• three-dimensional flow measurements;
  • phase contrast;
  • velocity vector fields;
  • k-t principal component analysis;
  • sparsity transform


Time-resolved three-dimensional flow measurements are limited by long acquisition times. Among the various acceleration techniques available, k-t methods have shown potential as they permit significant scan time reduction even with a single receive coil by exploiting spatiotemporal correlations. In this work, an extension of k-t principal component analysis is proposed utilizing signal differences between the velocity encodings of three-directional flow measurements to further compact the signal representation and hence improve reconstruction accuracy.

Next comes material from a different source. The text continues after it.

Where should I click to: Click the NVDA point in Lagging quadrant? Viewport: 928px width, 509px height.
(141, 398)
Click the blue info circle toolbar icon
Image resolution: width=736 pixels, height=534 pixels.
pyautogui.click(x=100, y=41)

The effect of sparsity transform in k-t principal component analysis is demonstrated using simulated and measured data of the carotid bifurcation. Deploying sparsity transform for 8-fold undersampled simulated data, velocity root-mean-square errors were found to decrease by 52 ± 14%, 59 ± 11%, and 16 ± 32% in the common, external, and internal carotid artery, respectively. In vivo, errors were reduced by 15 ± 17% in the common carotid artery with sparsity transform. Based on these findings, spatial resolution of three-dimensional flow measurements was increased to 0.8 mm isotropic resolution with prospective 8-fold undersampling and sparsity transform k-t principal component analysis reconstruction. Volumetric data were acquired in 6 min. Pathline visualization revealed details of helical flow patterns partially hidden at lower spatial resolution. Magn Reson Med, 2013. © 2012 Wiley Periodicals, Inc.